_Directions for this task_: Every line below should be duplicated exactly.

_Entries shown_:

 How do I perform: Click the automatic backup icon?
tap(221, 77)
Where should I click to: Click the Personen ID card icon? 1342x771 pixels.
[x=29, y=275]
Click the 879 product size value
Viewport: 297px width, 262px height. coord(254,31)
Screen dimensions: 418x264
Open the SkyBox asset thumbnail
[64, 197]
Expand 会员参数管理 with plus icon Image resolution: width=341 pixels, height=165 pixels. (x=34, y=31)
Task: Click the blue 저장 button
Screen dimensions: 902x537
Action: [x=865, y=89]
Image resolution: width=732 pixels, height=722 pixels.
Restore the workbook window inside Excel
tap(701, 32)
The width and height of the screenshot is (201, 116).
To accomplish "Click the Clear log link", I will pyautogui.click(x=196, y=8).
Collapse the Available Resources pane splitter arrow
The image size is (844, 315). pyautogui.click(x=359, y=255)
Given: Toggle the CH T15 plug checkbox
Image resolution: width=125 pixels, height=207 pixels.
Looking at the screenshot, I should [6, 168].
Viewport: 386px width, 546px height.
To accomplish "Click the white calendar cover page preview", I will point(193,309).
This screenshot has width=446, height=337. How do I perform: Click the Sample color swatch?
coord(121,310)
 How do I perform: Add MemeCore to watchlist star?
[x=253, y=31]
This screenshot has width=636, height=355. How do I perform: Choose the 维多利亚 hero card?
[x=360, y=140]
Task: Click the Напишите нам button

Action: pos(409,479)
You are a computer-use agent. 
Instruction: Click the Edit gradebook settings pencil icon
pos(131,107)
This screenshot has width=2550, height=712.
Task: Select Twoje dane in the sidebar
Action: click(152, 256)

_Response area_:
 How do I perform: Click the automatic backup icon?
tap(221, 77)
Where should I click to: Click the Personen ID card icon? 1342x771 pixels.
[x=29, y=275]
Click the 879 product size value
Viewport: 297px width, 262px height. coord(254,31)
Screen dimensions: 418x264
Open the SkyBox asset thumbnail
[64, 197]
Expand 会员参数管理 with plus icon Image resolution: width=341 pixels, height=165 pixels. (x=34, y=31)
Task: Click the blue 저장 button
Screen dimensions: 902x537
Action: [x=865, y=89]
Image resolution: width=732 pixels, height=722 pixels.
Restore the workbook window inside Excel
tap(701, 32)
The width and height of the screenshot is (201, 116).
To accomplish "Click the Clear log link", I will pyautogui.click(x=196, y=8).
Collapse the Available Resources pane splitter arrow
The image size is (844, 315). pyautogui.click(x=359, y=255)
Given: Toggle the CH T15 plug checkbox
Image resolution: width=125 pixels, height=207 pixels.
Looking at the screenshot, I should [6, 168].
Viewport: 386px width, 546px height.
To accomplish "Click the white calendar cover page preview", I will point(193,309).
This screenshot has width=446, height=337. How do I perform: Click the Sample color swatch?
coord(121,310)
 How do I perform: Add MemeCore to watchlist star?
[x=253, y=31]
This screenshot has width=636, height=355. How do I perform: Choose the 维多利亚 hero card?
[x=360, y=140]
Task: Click the Напишите нам button

Action: pos(409,479)
You are a computer-use agent. 
Instruction: Click the Edit gradebook settings pencil icon
pos(131,107)
This screenshot has width=2550, height=712.
Task: Select Twoje dane in the sidebar
Action: click(152, 256)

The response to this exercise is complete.